DESCRIPTION OF THE TASK: For the material below, output exactly the span from the line with "Where should I click to: Click the Module" to the line with "has height=466, width=1423.", including both, and nothing besides.
───── EXCERPTED DATA
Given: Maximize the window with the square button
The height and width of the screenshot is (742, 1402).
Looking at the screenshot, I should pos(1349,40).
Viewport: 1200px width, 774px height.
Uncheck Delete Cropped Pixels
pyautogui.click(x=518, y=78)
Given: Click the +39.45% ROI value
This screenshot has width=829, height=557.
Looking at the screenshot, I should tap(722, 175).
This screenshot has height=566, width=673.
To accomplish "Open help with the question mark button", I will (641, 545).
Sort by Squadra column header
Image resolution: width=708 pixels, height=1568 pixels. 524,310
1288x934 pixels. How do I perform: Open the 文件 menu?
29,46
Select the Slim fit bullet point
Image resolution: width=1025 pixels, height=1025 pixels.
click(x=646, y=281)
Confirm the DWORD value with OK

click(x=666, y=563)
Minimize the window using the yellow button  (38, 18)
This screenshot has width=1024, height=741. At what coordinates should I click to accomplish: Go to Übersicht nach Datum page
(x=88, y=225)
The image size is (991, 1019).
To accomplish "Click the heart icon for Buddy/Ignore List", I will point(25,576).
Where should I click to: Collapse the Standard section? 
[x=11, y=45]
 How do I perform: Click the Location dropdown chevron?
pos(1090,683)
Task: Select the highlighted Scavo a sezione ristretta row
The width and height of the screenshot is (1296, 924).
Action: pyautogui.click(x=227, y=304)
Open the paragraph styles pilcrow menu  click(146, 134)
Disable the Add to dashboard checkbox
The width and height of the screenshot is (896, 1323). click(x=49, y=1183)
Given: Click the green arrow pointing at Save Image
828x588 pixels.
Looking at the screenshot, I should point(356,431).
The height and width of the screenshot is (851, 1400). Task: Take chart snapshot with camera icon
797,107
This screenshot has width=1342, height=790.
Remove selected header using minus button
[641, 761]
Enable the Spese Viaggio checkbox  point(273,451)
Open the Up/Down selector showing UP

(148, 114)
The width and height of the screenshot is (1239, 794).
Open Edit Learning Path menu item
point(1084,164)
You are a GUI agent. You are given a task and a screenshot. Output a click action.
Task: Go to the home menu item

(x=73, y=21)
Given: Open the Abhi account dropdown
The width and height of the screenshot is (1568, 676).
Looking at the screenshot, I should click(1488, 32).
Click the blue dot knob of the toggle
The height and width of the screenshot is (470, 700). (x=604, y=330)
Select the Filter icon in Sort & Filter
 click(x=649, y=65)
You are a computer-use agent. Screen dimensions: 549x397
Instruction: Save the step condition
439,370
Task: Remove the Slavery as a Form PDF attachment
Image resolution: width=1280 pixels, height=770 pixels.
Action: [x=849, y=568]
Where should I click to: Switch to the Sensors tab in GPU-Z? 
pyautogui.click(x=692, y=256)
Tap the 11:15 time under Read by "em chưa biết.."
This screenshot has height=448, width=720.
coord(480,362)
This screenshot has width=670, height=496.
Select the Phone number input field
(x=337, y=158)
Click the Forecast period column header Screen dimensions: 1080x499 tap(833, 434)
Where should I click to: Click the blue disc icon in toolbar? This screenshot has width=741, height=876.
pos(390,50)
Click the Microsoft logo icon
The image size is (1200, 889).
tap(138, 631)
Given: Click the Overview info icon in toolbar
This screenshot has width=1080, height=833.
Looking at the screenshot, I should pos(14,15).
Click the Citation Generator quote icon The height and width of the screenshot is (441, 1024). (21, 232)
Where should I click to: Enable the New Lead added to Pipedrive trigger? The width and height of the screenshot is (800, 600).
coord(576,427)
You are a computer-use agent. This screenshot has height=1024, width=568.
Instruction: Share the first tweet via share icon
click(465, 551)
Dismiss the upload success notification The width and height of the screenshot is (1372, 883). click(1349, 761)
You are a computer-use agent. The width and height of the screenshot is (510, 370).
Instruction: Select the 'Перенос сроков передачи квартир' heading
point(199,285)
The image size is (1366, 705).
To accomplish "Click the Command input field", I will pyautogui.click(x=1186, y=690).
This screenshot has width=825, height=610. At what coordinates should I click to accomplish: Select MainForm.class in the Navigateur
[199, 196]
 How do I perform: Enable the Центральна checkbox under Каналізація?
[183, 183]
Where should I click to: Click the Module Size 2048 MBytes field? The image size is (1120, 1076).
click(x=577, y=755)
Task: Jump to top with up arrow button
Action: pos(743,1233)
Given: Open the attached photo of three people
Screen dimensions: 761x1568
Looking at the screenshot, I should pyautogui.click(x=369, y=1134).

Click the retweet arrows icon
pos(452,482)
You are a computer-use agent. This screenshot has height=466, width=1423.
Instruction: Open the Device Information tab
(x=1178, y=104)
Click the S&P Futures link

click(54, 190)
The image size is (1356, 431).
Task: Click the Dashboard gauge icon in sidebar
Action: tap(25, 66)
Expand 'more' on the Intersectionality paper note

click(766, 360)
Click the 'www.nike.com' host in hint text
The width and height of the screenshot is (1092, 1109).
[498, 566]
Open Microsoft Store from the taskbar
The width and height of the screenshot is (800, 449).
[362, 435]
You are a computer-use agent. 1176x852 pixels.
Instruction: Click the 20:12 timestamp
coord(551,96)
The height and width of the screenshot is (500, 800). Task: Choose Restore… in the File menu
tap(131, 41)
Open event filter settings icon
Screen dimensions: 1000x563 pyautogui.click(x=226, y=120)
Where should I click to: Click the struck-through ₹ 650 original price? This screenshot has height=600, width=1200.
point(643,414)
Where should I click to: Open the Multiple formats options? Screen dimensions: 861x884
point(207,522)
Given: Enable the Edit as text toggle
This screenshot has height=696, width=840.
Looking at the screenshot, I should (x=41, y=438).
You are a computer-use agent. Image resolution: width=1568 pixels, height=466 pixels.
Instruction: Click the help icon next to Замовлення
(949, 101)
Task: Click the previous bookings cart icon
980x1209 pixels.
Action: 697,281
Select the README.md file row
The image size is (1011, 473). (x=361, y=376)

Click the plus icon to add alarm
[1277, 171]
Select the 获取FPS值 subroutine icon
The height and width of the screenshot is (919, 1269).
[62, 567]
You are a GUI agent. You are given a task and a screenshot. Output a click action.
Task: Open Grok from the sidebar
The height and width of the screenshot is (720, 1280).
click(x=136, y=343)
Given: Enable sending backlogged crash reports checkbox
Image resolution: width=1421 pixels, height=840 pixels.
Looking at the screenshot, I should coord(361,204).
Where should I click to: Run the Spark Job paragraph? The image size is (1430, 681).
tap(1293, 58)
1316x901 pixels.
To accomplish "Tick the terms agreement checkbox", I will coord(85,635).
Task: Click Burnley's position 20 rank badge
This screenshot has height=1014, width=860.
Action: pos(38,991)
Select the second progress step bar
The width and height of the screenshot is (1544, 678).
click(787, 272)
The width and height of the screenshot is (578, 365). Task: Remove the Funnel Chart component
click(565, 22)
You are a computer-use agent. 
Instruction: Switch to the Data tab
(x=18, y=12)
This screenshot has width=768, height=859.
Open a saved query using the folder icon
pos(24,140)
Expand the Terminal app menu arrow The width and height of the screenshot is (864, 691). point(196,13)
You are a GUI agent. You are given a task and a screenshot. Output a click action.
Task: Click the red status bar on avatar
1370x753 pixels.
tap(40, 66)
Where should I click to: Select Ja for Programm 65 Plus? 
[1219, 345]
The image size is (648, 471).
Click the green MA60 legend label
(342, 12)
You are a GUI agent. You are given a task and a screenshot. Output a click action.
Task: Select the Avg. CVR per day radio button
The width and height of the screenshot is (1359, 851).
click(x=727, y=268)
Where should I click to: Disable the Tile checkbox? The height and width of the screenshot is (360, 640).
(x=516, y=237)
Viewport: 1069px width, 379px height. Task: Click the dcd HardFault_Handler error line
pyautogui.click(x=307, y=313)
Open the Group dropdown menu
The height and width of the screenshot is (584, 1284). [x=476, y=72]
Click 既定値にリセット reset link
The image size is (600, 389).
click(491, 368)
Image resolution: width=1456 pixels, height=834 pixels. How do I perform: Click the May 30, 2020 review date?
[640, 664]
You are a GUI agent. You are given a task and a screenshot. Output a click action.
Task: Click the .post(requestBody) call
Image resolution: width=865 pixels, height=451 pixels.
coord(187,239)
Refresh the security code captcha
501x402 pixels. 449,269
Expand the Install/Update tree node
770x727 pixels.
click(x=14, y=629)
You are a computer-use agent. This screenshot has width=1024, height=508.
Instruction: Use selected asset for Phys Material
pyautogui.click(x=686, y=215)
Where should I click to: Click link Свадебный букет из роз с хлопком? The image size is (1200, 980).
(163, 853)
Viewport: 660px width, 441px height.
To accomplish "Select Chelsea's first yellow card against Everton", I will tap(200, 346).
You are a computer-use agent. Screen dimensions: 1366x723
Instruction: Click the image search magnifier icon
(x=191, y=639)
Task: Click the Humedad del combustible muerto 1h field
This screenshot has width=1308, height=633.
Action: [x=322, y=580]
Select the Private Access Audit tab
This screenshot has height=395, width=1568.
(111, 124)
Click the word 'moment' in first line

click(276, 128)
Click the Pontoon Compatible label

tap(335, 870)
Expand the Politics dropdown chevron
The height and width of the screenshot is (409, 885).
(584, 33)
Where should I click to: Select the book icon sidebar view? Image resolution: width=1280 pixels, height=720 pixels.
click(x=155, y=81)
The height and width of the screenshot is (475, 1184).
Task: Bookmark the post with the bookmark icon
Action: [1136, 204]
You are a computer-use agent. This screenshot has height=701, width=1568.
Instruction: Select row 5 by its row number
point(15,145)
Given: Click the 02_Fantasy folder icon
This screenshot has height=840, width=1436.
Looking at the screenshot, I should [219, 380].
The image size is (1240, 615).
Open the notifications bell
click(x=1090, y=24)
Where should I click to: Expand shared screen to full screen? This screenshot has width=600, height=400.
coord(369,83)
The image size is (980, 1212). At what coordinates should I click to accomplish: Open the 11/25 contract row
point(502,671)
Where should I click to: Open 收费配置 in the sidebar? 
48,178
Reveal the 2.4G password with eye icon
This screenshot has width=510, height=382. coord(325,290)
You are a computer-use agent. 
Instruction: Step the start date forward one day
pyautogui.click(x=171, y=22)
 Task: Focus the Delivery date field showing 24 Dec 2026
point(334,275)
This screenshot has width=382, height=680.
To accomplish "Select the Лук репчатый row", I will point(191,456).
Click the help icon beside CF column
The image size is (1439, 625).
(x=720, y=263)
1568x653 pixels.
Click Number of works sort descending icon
──────────
SOLUTION FOR THIS TASK:
Where should I click to: Click the Module Size 2048 MBytes field? The image size is (1120, 1076).
click(x=577, y=755)
Task: Jump to top with up arrow button
Action: pos(743,1233)
Given: Open the attached photo of three people
Screen dimensions: 761x1568
Looking at the screenshot, I should pyautogui.click(x=369, y=1134).

Click the retweet arrows icon
pos(452,482)
You are a computer-use agent. This screenshot has height=466, width=1423.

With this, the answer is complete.